::: MATERIAL TO PROCESS :::
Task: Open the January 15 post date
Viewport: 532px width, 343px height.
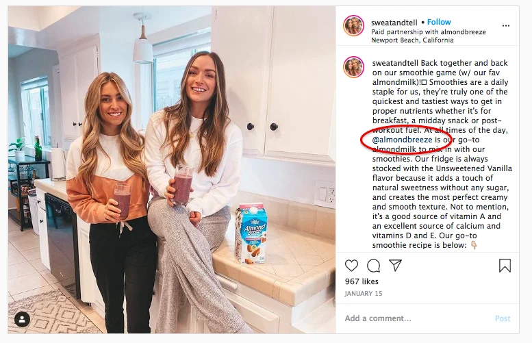Action: coord(364,294)
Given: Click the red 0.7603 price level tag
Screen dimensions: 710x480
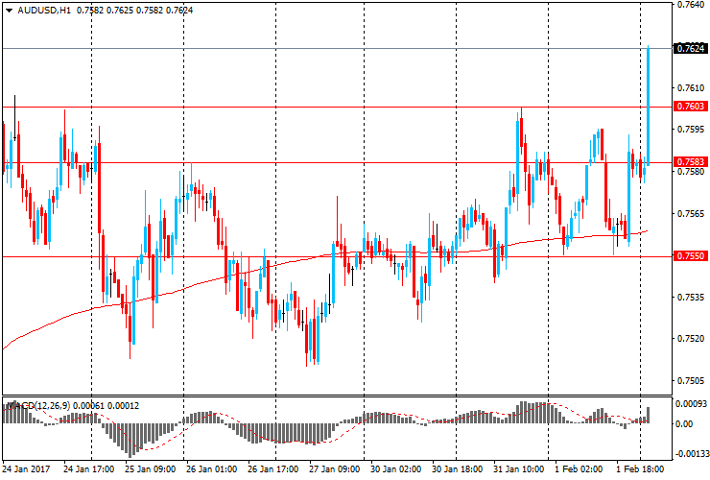Looking at the screenshot, I should point(691,107).
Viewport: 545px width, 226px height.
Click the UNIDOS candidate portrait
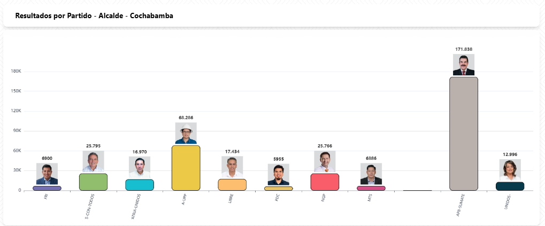coord(510,170)
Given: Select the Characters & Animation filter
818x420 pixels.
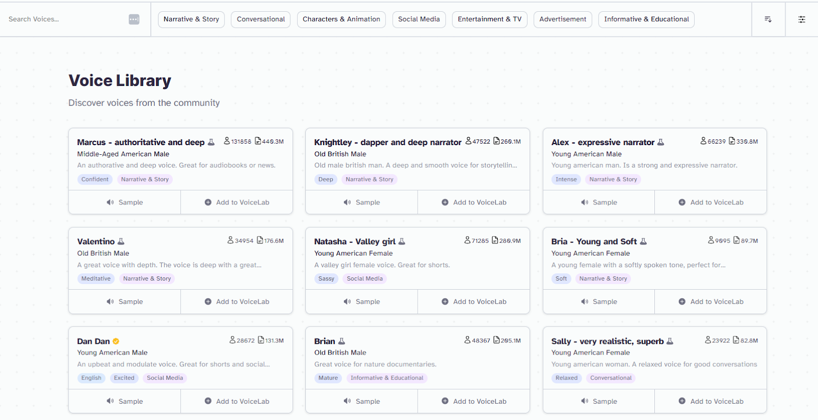Looking at the screenshot, I should coord(341,19).
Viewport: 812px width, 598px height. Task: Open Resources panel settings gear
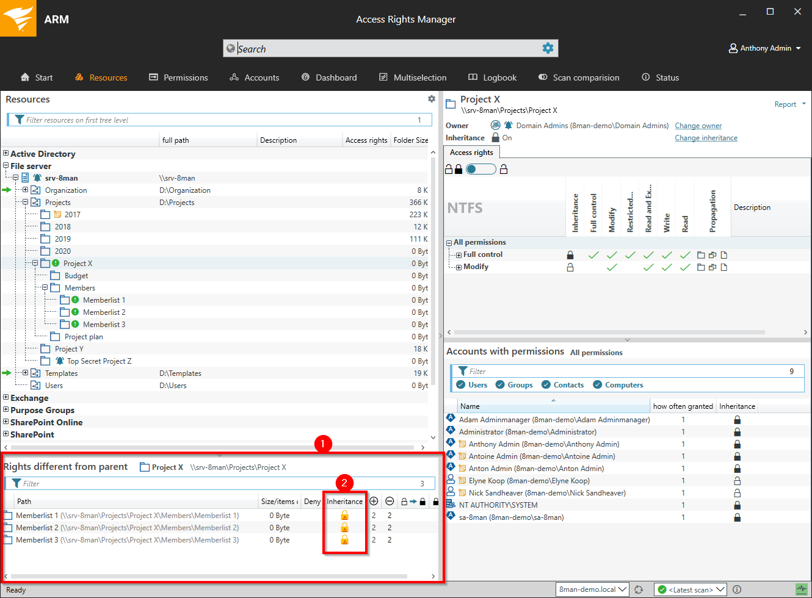pos(432,99)
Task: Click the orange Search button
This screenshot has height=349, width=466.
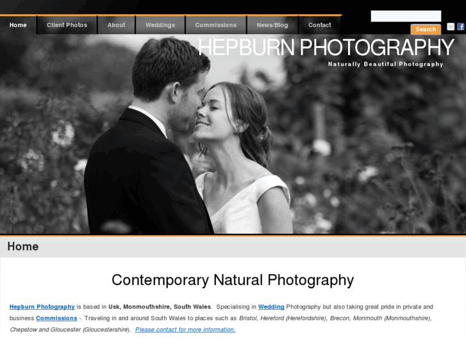Action: pyautogui.click(x=426, y=29)
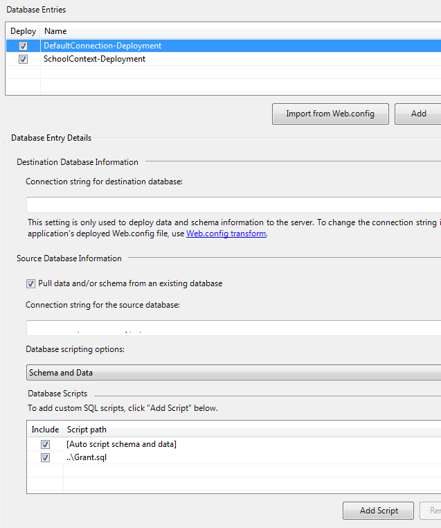This screenshot has height=528, width=441.
Task: Click destination database connection string field
Action: 233,205
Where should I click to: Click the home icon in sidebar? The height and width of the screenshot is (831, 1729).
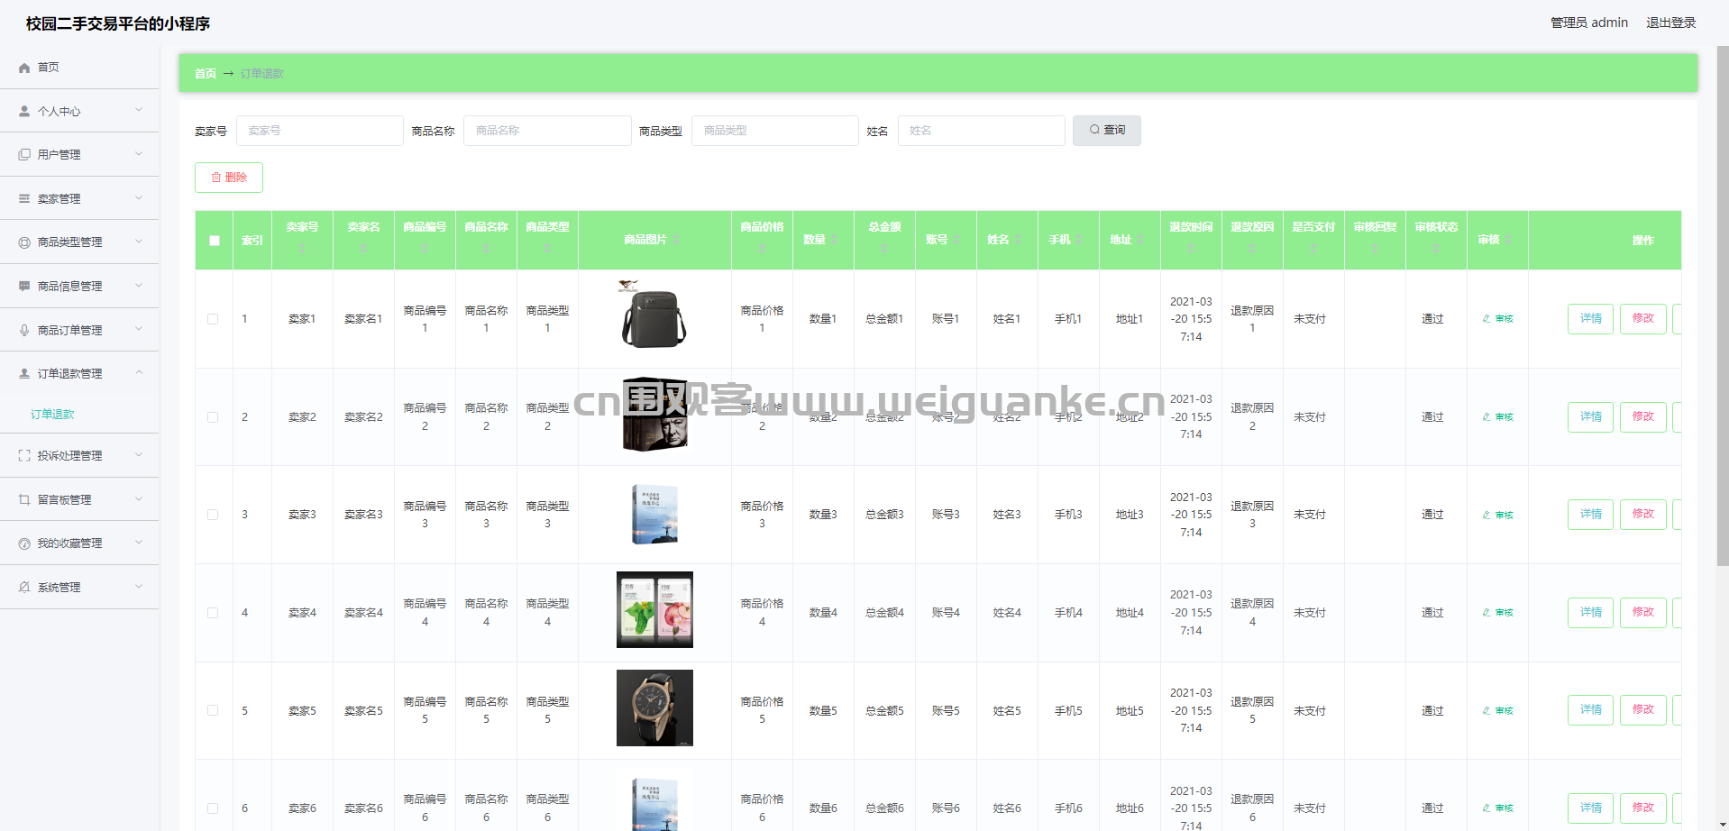24,68
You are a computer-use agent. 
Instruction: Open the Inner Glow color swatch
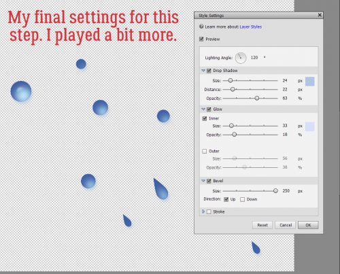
:::
Only the lines from the one containing "Where should I" through the last line of the entries should be transcribed, exactly and with no pictures.

- OUTPUT OF THE EXERCISE:
Where should I click to: Click the home icon in sidebar? The height and width of the screenshot is (831, 1729).
24,68
You are a computer-use agent. 
Instruction: Open the Inner Glow color swatch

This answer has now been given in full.